The retry overhead is where the real costs hide. Most cost comparisons assume perfect execution, but tool-calling agents fail parsing, need validation retries, etc. I've seen retry rates push effective costs 40-60% above baseline projections.
Local models trading 50x slower inference for $0 marginal cost start looking very attractive for high-volume, latency-tolerant workloads.
I'm a noob and am asking as wishful thinking.
Marginal cost includes energy usage but also I burned out a MacBook GPU with vanity-eth last year so wear-and-tear is also a cost.
At 20t/s over 1 month, that's... $19something running literally 24/7. In reality it'd be cheaper than that.
I bet you'd burn more than $20 in electricity with a beefy machine that can run Deepseek.

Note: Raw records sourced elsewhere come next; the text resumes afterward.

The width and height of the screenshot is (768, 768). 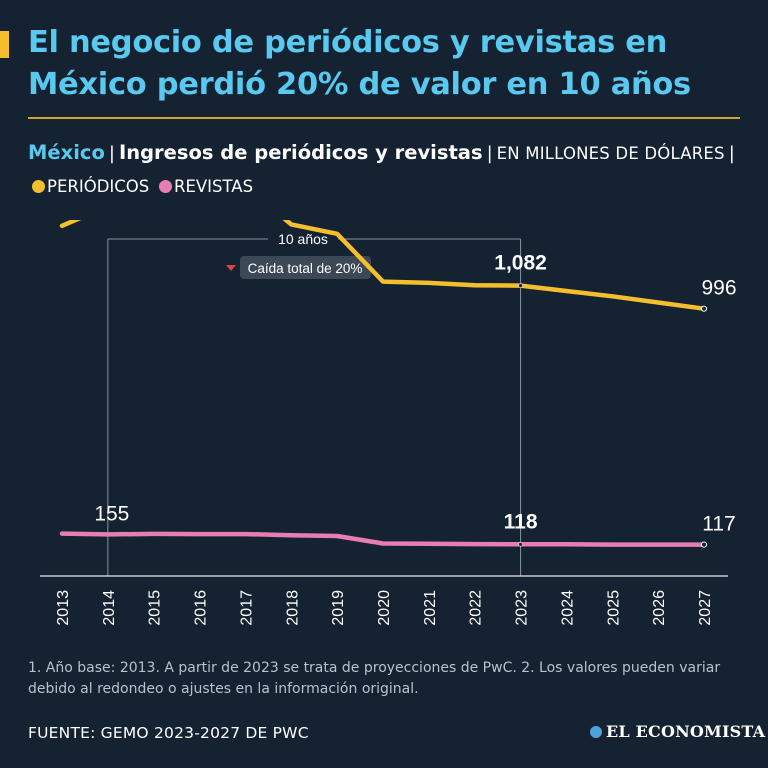 I want to click on x-tick-label: 2024, so click(x=568, y=608).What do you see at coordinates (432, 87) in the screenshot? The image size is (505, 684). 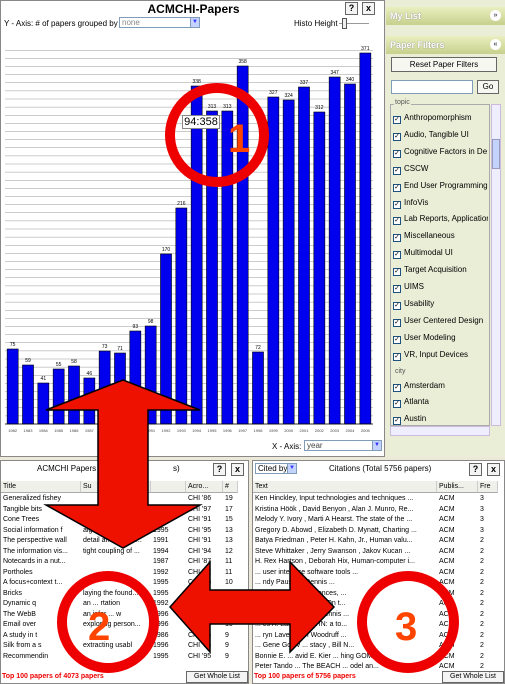 I see `filter-input` at bounding box center [432, 87]. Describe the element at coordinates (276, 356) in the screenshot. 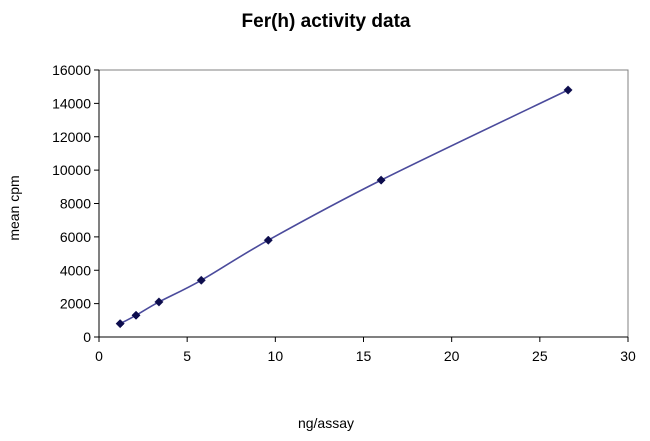

I see `x-tick-label: 10` at that location.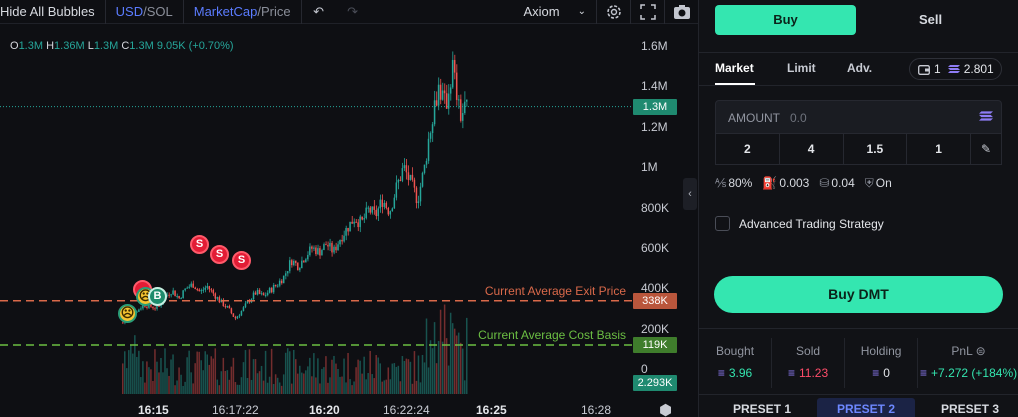  Describe the element at coordinates (748, 149) in the screenshot. I see `preset-amount-button: 2` at that location.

The economics of batch>1 inference does not go in favor of consumers.
You can run agents in parallel, but yeah, that's a fair comparison.
Don't minimize your thoughts! Outside voices and naive questions sometimes provide novel insights that might be dismissed, but someone might listen.
I've not done this exactly, but I have setup "chains" that create a fresh context for tool calls so their call chains don't fill the main context. There is no reason why the Tool Calls couldn't be redirected to another LLM endpoint (local for instance). Especially with something like gpt-oss-20b, where I've found executing tools happens at a higher success than claude sonnet via openrouter.